The owner of the home, Jessica Tata, lived in the home and also owned and operated the daycare center. The fire broke out at about 1:30 on a Thursday afternoon. When firefighters arrived, they found two injured children outside the home and learned there were five more children trapped inside the burning house. Firefighters were able to rescue the children who were trapped inside and took all seven to the hospital. Three of the children died the following day in the hospital, and a fourth child died in the hospital a day later. The victims of this horrific accident ranged in age from 18 months to three years old.
Alone? What was she smoking? Who in their right mind would leave a house full of young, sleeping children alone to go shopping? No one seems to know exactly how long she was gone, but store security cameras show she was inside Target for at least 13 minutes. Apparently, it was long enough for a pan of oil left on a hot burner on the stove to catch fire. By the time Tata returned home, smoke had engulfed her home and was billowing out of the windows.
After the fire was extinguished, Tata refused to talk to the police, referring them to her attorney. Shortly after, Tata fled Houston. She got on an airplane for Nigeria before the district attorney’s office could file charges against her. Some were very upset that the district attorney's office was slow in getting her charged, arrested and into police custody.
Jessica Tata remained in Nigeria until yesterday, March 22. Apparently, some family members who live there and other people in Houston helped the U.S. Marshals Service, Interpol, and Nigerian officials track her down and bring her back to Texas to face the 14n state criminal charges that have been filed against her. The charges include manslaughter, six charges of reckless injury to a child, three charges of abandoning a child under age 15, and a federal charge of unlawful flight to avoid prosecution. She has a lot of defending to do, that’s for sure.

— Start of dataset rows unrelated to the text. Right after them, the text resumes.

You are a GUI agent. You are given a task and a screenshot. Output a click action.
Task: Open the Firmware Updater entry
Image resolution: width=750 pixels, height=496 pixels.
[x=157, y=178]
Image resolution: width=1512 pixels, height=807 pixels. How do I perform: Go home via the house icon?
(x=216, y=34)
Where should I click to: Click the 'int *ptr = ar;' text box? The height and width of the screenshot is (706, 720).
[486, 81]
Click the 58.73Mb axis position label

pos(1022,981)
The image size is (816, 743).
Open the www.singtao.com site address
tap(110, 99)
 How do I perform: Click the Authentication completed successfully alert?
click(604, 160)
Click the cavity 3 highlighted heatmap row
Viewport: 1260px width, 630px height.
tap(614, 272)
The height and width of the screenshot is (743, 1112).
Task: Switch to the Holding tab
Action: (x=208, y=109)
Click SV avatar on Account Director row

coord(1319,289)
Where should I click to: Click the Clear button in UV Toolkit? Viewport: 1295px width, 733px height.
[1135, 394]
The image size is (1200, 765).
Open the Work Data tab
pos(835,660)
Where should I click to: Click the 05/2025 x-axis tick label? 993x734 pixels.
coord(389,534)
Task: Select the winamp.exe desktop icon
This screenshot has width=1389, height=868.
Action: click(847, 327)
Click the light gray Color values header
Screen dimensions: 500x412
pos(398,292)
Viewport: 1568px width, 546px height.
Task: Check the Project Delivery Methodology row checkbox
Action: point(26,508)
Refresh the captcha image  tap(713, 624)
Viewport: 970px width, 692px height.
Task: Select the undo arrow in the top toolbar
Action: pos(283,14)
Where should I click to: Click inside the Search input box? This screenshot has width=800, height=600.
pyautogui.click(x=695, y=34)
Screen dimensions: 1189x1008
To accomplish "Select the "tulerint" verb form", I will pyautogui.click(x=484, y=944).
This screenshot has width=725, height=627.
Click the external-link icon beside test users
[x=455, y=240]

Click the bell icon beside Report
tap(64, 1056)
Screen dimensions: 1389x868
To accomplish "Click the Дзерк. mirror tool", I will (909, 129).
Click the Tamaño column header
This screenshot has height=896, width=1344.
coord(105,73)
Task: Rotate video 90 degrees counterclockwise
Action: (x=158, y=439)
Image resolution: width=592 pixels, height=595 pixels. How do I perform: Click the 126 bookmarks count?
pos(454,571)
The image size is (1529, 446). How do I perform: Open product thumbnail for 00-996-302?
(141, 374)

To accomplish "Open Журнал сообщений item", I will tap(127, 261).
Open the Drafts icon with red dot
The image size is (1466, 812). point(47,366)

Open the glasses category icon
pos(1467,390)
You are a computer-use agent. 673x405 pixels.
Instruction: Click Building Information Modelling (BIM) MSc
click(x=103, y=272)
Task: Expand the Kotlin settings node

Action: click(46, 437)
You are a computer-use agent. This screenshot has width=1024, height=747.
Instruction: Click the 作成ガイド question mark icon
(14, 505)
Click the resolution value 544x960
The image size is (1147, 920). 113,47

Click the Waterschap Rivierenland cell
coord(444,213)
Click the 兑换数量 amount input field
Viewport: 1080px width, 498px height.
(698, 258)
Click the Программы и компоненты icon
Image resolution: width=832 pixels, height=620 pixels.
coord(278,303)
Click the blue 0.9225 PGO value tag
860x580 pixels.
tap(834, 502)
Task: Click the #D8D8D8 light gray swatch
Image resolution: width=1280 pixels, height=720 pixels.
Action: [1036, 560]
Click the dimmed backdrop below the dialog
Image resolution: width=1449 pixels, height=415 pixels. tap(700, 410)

Jackie’s Child Care was been inspected twice over the past three years by the Texas Department of Family Protective Services. Two violations were found last year: The facility was missing required carbon monoxide detectors and fire extinguishers. Reports show that these issues were fixed immediately after being reported. However, faulty equipment was not to blame in this tragedy. Had a responsible adult been present at the home when the fire started, it is more likely than not that all of the children could have been saved before the fire got out of control.
Minimum standards set forth by the Texas Department of Family Protective Services say that Jackie's Child Care was authorized to have up to six children in her facility full time, with the allowance of six additional children for after-school care only. These same regulation standards maintain that registered child-care facilities are only inspected once every two years, unless reports of neglect or abuse are made. Who would leave their babies with a 22-year-old woman who could legally watch up to 12 children at one time? Not to mention that this fire started during school hours, meaning that Tata should have had only six children in her care to be in compliance with state regulations.